Tian Yuan Wang et al. developed two QSPR models to predict the nitrogen solubility in ionic liquids. These models combine machine learning methods with COSMO-derived descriptors, which are computational chemistry parameters that characterize the molecular structure and interactions of the ionic liquids.

The QSPR models developed by Tian Yuan Wang et al. can accurately predict the nitrogen solubility in ionic liquids, which is crucial for the electro-synthesis of ammonia from nitrogen at ambient temperature and pressure in ionic liquids.

Nitrogen Solubility in Complex Systems

The solubility of nitrogen can also be studied in more complex systems, such as those involving multiple components or the presence of salts.

Nitrogen Solubility in the N2-H2O-NaCl System

Mao Shide and Duan Zhenhao developed a thermodynamic model to calculate the nitrogen solubility, gas phase composition, and density of the N2-H2O-NaCl system. This model takes into account the interactions between nitrogen, water, and sodium chloride, and can be used to predict the solubility of nitrogen in saline solutions.
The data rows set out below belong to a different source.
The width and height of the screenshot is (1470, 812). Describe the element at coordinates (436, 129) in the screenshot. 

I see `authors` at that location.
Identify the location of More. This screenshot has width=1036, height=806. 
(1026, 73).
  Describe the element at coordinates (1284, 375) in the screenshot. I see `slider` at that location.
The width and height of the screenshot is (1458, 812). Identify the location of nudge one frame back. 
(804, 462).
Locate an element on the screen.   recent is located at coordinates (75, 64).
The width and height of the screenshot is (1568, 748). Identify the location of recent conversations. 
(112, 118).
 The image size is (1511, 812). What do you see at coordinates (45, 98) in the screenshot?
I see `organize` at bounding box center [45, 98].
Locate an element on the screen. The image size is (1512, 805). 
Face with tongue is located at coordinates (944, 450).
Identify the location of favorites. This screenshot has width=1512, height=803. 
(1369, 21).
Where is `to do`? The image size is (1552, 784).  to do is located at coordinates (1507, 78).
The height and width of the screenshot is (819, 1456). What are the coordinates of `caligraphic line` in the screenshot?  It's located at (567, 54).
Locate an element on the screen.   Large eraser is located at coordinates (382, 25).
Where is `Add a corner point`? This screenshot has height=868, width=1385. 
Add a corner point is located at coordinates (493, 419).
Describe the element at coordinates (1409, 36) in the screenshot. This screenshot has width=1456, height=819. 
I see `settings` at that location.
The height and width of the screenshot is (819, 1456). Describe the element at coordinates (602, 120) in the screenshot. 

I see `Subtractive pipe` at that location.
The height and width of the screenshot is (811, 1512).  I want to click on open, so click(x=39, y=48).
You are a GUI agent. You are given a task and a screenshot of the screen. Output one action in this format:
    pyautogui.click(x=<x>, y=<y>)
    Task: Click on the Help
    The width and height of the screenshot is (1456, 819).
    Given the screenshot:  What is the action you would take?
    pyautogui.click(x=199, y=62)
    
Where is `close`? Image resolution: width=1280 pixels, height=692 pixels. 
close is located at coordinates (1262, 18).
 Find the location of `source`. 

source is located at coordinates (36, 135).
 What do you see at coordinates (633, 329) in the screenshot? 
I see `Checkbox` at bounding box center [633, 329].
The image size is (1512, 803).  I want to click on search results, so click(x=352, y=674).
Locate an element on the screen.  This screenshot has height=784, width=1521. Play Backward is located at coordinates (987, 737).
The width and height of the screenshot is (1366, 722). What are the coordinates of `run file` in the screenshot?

Nitrogen Solubility in Multicomponent Systems

The Solubility Data Series (SDS) provides comprehensive data on the solubility of nitrogen and air in various liquids, including multicomponent systems. These data cover a wide range of temperatures, pressures, and solvent compositions, offering a valuable resource for researchers and engineers working with nitrogen solubility.

Conclusion

Nitrogen solubility is a crucial parameter in numerous industrial processes, and understanding its behavior is essential for optimizing these applications. This comprehensive guide has explored the fundamental principles, measurement techniques, and predictive models for nitrogen solubility, providing a detailed and technical resource for science students and professionals working in this field.

References

1. Tian Yuan Wang, Xinxin Liu, Yanrong Hu, and Wenping, “Prediction of nitrogen solubility in ionic liquids by machine learning methods based on COSMO-derived descriptors,” Journal of Chemical & Engineering Data, vol. 63, no. 2, pp. 589-599, 2024.
2. Mao Shide and Duan Zhenhao, “A thermodynamic model for calculating nitrogen solubility, gas phase composition and density of the N2–H2O–NaCl system,” Fluid Phase Equilibria, vol. 247, no. 1-2, pp. 166-174, 2006.
3. SOLUBILITY DATA SERIES, “SOLUBILITY DATA SERIES,” SD-10, 2008.
4. The Solubility of Nitrogen and Air in Liquids, “The Solubility of Nitrogen and Air in Liquids,” Journal of Physical and Chemical Reference Data, vol. 38, no. 4, pp. 1-112, 2009.
5. Experimental Determination and Calculation of Gas Solubility Data for Nitrogen in Different Solvents, “Experimental Determination and Calculation of Gas Solubility Data for Nitrogen in Different Solvents,” Research Gate, 2011.